Grundsätzlich folge die Einfuhrumsatzsteuer der Zollschuld, dies gelte jedoch nur für den Entstehungszeitpunkt, wobei bei zollrechtlichen Verstößen diese Vermutung auch widerlegbar ist, also der Nachweis geführt werden könne, dass die Ware bereits in einem anderen Mitgliedstaat in den Wirtschaftskreislauf der Union gelangt sei.

Der EuGH wies in diesem Zusammenhang auf den Grundsatz steuerlicher Territorialität in Bezug auf die Mehrwertsteuer hin, dem widerspräche, dass in Anwendung von Art. 215 Abs. 4 ZK die Einnahmen Deutschland zuflössen.

Die Einfuhrumsatzsteuer entstand aus Sicht des EuGH damit nicht in Deutschland, nur weil die Zollschuld aufgrund der Zuständigkeitsfiktion in Deutschland entstanden sein sollte, sondern in Polen.

P
raktische Auswirkungen des Urteils
Grundsätzlich folgt die Entstehung der Einfuhrumsatzsteuer der Zollschuldentstehung. Neben der Entstehung der Zollschuld entsteht aufgrund eines zollrechtlichen Fehlverhaltens daher auch eine Einfuhrumsatzsteuer in dem Mitgliedstaat, in dem die Zollschuld entstanden ist, wenn die Ware auch dort in den Wirtschaftskreislauf der Europäischen Union eingegangen ist.

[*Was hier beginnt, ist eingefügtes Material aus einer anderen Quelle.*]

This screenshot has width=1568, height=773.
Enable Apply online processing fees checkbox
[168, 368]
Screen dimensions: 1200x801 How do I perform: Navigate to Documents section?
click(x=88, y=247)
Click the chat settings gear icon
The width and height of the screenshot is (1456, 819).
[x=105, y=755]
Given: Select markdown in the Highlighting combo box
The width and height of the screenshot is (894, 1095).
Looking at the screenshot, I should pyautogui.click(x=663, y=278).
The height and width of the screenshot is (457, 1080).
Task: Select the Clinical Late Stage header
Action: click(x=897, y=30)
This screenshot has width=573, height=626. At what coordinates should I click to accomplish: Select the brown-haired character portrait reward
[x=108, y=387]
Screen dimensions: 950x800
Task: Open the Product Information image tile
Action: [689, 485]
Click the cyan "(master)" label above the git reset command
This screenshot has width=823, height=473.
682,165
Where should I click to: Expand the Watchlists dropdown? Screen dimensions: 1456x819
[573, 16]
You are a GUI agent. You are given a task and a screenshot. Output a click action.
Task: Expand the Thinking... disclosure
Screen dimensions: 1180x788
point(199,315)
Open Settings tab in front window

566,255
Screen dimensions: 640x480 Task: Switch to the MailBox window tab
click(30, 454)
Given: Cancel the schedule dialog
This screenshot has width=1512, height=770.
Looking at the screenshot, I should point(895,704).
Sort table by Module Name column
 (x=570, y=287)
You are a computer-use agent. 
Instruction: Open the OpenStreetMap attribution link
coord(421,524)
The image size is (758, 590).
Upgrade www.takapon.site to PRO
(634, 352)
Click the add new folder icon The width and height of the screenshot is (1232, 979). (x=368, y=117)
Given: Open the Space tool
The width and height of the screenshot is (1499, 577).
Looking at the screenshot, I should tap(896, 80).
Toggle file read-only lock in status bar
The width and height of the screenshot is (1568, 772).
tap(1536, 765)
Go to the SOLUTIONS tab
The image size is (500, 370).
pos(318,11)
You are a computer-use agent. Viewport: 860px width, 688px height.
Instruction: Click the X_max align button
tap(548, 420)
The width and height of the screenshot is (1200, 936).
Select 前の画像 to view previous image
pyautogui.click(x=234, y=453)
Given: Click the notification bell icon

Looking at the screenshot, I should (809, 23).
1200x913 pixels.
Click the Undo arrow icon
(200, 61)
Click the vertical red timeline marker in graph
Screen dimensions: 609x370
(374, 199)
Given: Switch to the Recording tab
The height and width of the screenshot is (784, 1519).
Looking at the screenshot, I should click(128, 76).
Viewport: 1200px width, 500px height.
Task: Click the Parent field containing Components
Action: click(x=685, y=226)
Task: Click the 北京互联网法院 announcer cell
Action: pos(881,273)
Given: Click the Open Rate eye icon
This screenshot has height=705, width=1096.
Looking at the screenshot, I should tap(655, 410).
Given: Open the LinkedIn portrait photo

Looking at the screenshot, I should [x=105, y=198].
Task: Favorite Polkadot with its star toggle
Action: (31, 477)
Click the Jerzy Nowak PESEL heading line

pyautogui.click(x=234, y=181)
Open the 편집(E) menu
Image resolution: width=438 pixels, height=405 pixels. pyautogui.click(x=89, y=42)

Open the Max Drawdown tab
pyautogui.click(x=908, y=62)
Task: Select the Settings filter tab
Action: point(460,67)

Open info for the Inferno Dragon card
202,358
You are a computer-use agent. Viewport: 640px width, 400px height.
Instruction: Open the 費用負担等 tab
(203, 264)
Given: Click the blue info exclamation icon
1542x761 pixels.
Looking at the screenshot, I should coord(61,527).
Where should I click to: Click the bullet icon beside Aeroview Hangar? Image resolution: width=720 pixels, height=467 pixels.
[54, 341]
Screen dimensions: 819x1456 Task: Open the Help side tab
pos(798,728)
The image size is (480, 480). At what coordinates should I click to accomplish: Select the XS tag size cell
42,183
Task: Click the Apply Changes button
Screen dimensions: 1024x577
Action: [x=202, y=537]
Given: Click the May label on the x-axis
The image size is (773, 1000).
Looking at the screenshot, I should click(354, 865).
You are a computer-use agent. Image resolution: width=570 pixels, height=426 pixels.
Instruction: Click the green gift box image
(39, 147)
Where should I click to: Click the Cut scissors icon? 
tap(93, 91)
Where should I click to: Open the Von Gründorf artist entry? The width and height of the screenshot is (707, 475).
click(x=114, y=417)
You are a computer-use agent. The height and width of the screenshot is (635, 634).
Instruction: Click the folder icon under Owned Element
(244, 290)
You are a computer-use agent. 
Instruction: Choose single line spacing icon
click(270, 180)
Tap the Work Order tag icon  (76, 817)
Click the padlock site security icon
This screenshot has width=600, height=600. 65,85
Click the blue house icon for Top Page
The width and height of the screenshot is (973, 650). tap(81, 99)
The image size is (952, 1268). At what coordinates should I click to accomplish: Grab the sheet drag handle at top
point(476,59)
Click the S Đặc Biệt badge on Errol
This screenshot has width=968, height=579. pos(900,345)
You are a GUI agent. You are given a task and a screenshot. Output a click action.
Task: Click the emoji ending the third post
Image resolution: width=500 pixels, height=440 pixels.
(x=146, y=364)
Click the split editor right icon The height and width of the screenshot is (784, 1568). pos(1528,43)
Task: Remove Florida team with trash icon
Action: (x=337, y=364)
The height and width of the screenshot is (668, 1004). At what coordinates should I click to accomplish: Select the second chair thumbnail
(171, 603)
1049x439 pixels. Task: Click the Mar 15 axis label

Die Vermutung der Entstehung der Einfuhrmehrwertsteuer in dem Mitgliedstaat, in dem die zollschuldentstehende Handlung begangen wurde, kann jedoch widerlegt werden, wenn nachgewiesen wird, dass ein Gegenstand trotz des zollrechtlichen Fehlverhaltens im Gebiet eines anderen Mitgliedstaates, in dem dieser Gegenstand zum Verbrauch bestimmt war, in den Wirtschaftskreislauf der Union gelangt ist. In diesem Fall tritt der Tatbestand der Einfuhrmehrwertsteuer in dem anderen Mitgliedstaat ein.

Verlagert sich diese Zollschuld allerdings nur aufgrund der Zuständigkeitsfiktion des Art. 87 Abs. 4 UZK nach Deutschland, ist für die Entstehung der Einfuhrumsatzsteuer entscheidend, wo die Ware in den Wirtschaftskreislauf der Union eingegangen ist. Der Ort der Entstehung der Zollschuld und der Einfuhrumsatzsteuer können daher auseinanderfallen.

Auch wenn die Entscheidung noch zum alten Recht erging (Art. 215 Abs. 4 ZK), ist dies auch für die Nachfolgerregelung (Art. 87 Abs. 4 UZK) relevant. Diese ist bis auf den höheren Schwellenwert (10.000 €) identisch geblieben.